August Lienart no respondió. Tan sólo se limitó a servirse un poco de carne y ensalada en su plato, en el que podía verse grabada la insignia del partido.

—Vayamos al porche. Estaremos más frescos a esta hora —invitó Bormann.

—¿Pudo usted hablar con el Führer sobre lo que ocurrió en Alemania? —pregunto el padre Lienart con interés.

—A un dictador no se le deben recordar nunca sus errores. Es una necesidad psicológica. De otro modo, perdería la confianza en sí mismo —precisó el antiguo secretario de Hitler—. Déjeme decirle que cuanto más absurdas eran la ideas del Führer, más entusiasmo mostrábamos hacia ellas los que le rodeábamos. Todo lo que había que hacer era presentar unos preparativos espectaculares y seguir teniendo la seguridad de que sus planes se desarrollaban con total rapidez. Luego, gradualmente, poco a poco, se sembraban rumores que indicaban que ese plan tendría que postergarse por problemas externos hasta llegar a desplazar la gloriosa idea del Führer. Hablar de aplazamientos inducía al autor del proyecto a indagar sobre sus primeros entusiasmos.

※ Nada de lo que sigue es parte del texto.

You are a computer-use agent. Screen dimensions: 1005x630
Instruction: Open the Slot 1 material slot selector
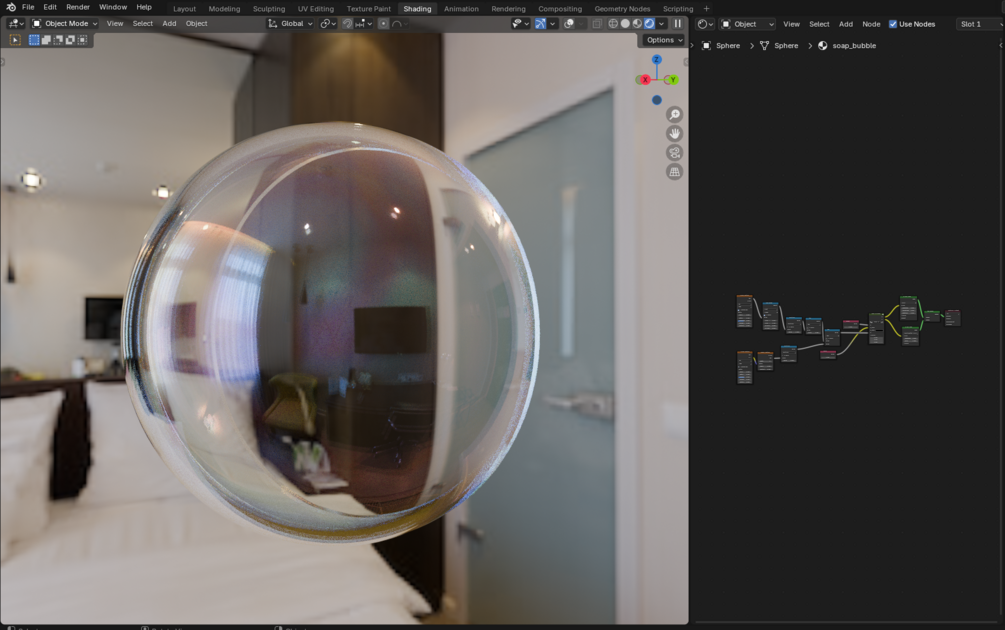979,24
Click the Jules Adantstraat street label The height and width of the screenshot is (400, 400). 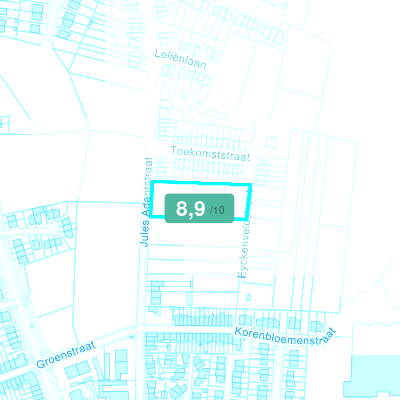[146, 202]
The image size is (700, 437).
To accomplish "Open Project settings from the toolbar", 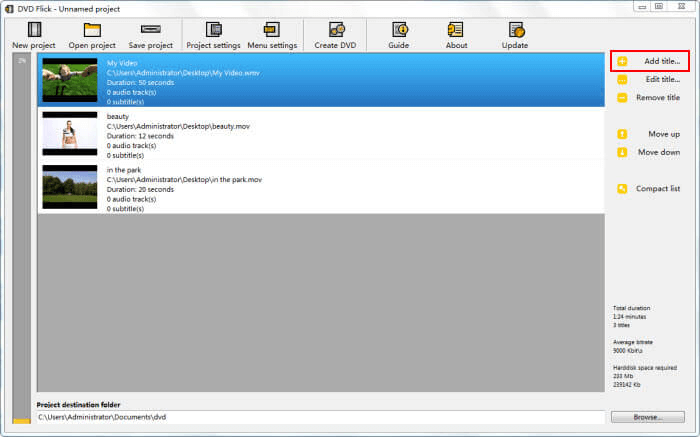I will (x=213, y=35).
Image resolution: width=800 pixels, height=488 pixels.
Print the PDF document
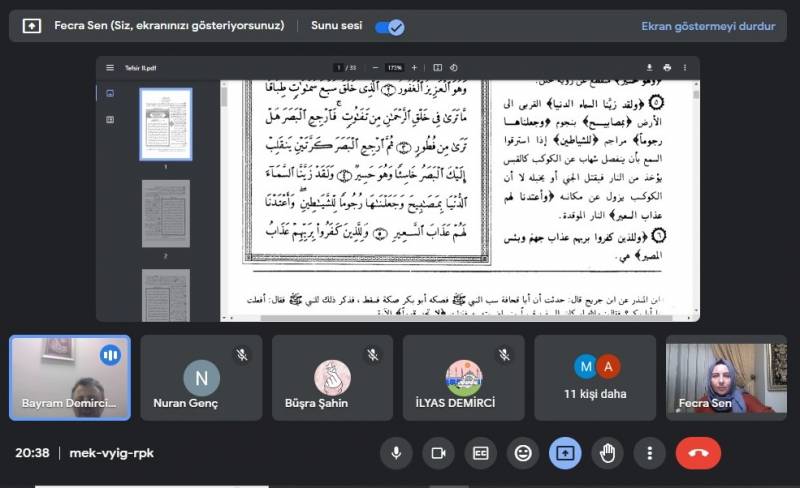pyautogui.click(x=668, y=67)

Poco a poco, se va arrinconando la idea hasta casi olvidarla por completo, y eso sucedía con el Führer.

—¿Cree usted realmente que podría existir un Hitler II? ¿Un heredero? ¿Un reflejo del Führer que sea capaz de traer al mundo un Cuarto Reich? —preguntó Lienart.

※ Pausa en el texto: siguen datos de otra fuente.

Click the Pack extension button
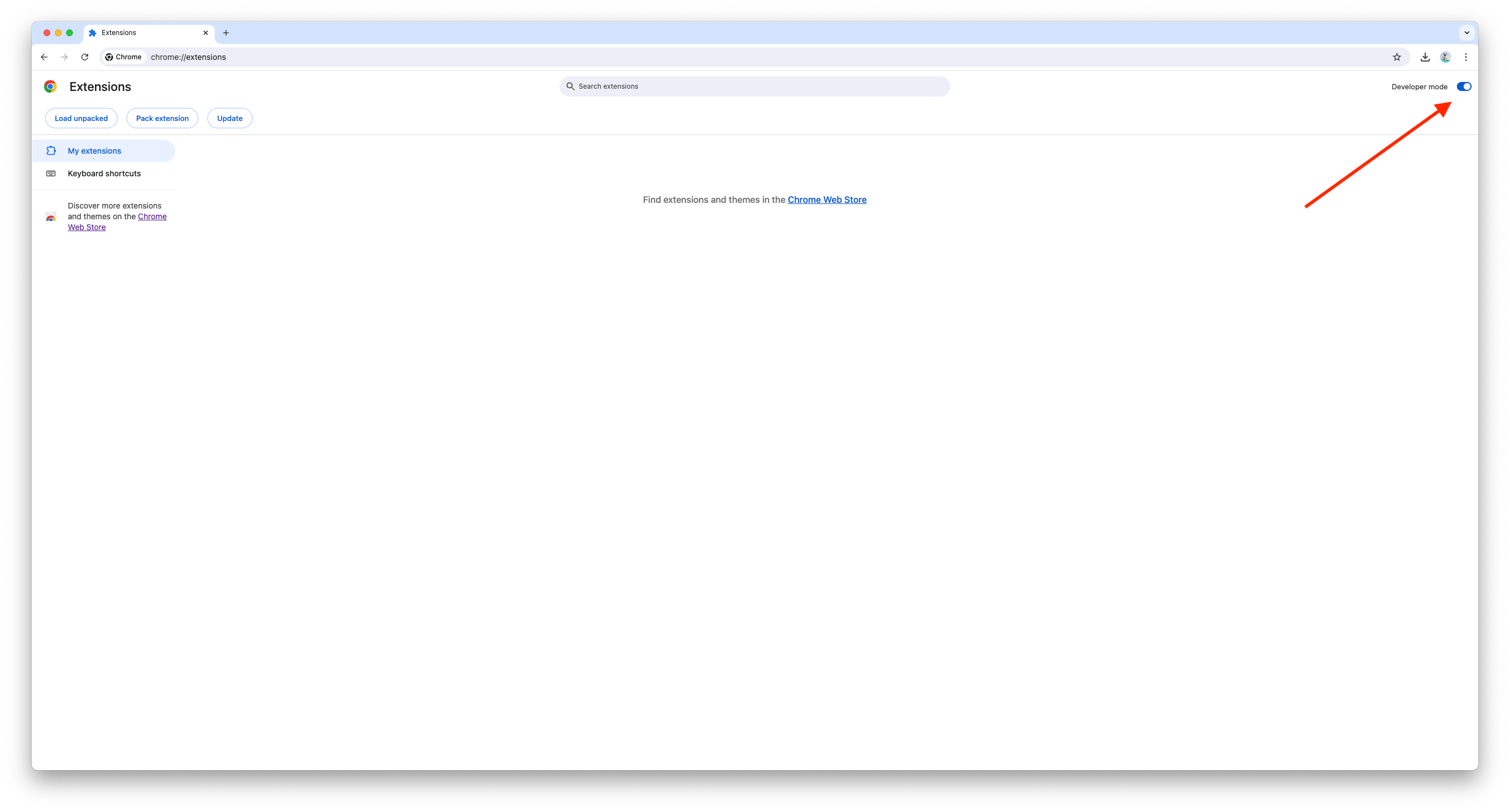The height and width of the screenshot is (812, 1510). 162,118
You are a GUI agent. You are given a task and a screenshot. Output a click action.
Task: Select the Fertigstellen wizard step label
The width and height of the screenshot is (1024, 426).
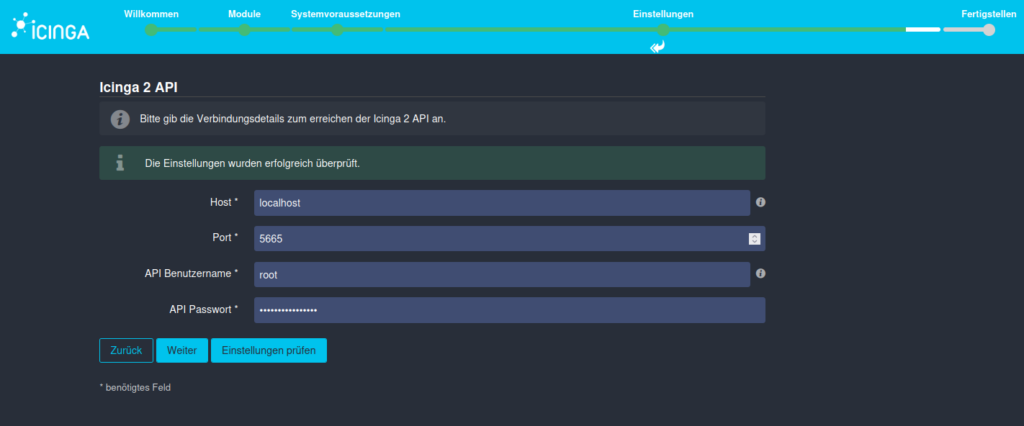(988, 14)
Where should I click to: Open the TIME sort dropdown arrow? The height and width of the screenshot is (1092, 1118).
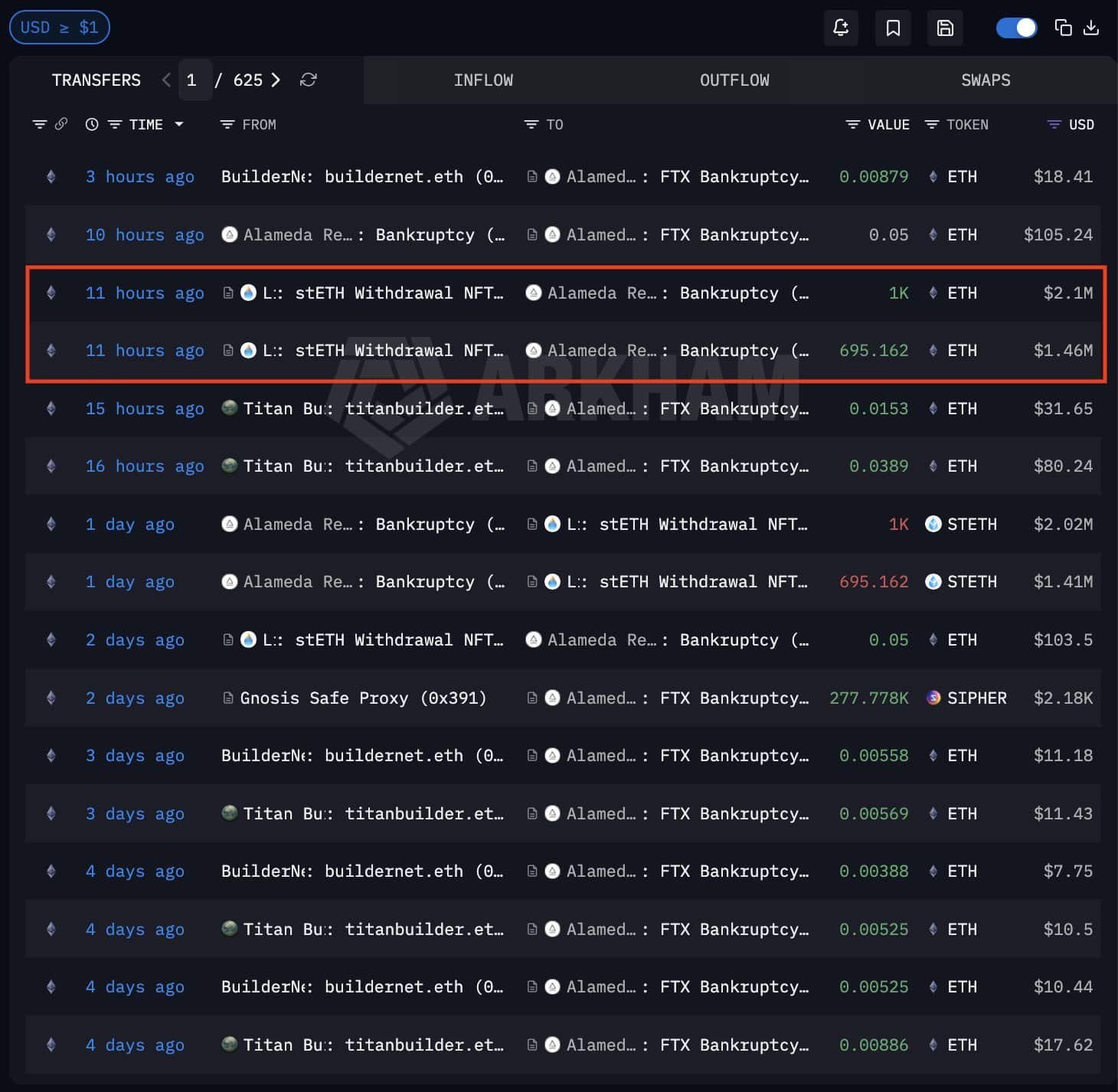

—Déjeme decirle algo, amigo Lienart, y créalo de la misma forma en que usted y yo estamos aquí ahora mismo. Debo señalarle que un Hitler II se parecería tan poco a nuestro Führer como Napoleón III a Napoleón Bonaparte —respondió Bormann mientras daba un largo sorbo a su cerveza—. Un hombre fuerte y que pudiera ser un digno sucesor del Führer no tendría intención de hacerse cargo de un papel ya hecho, y en eso tenemos experiencia.

—¿Quiere decir que sería imposible un nuevo Hitler sin haberse criado junto al Führer original? —preguntó el religioso.

Bormann se quitó el sombrero panamá de la cabeza y, con un pañuelo que sobresalía del bolsillo trasero de su pantalón de lino, se secó el sudor de la calva.

—Evidentemente, amigo Lienart, ese nuevo Hitler debería haber sido miembro del partido, pero sin haber desempeñado una parte activa en la persecución de los judíos. Debería haber estado lo suficientemente cerca de Hitler como para beneficiarse con el sello de su legitimidad, pero, al mismo tiempo, haberse hallado lo suficientemente lejos como para no haber sido contaminado por el olor nauseabundo de los hornos crematorios.

—Eso va a ser difícil para los hombres de su generación. De una u otra forma, participamos en mayor o menor medida. Desde los que lanzaban el Ziklon B en los conductos de las cámaras de gas hasta los que ayudamos a huir a muchos de ustedes a cambio de oro y riquezas —precisó Lienart.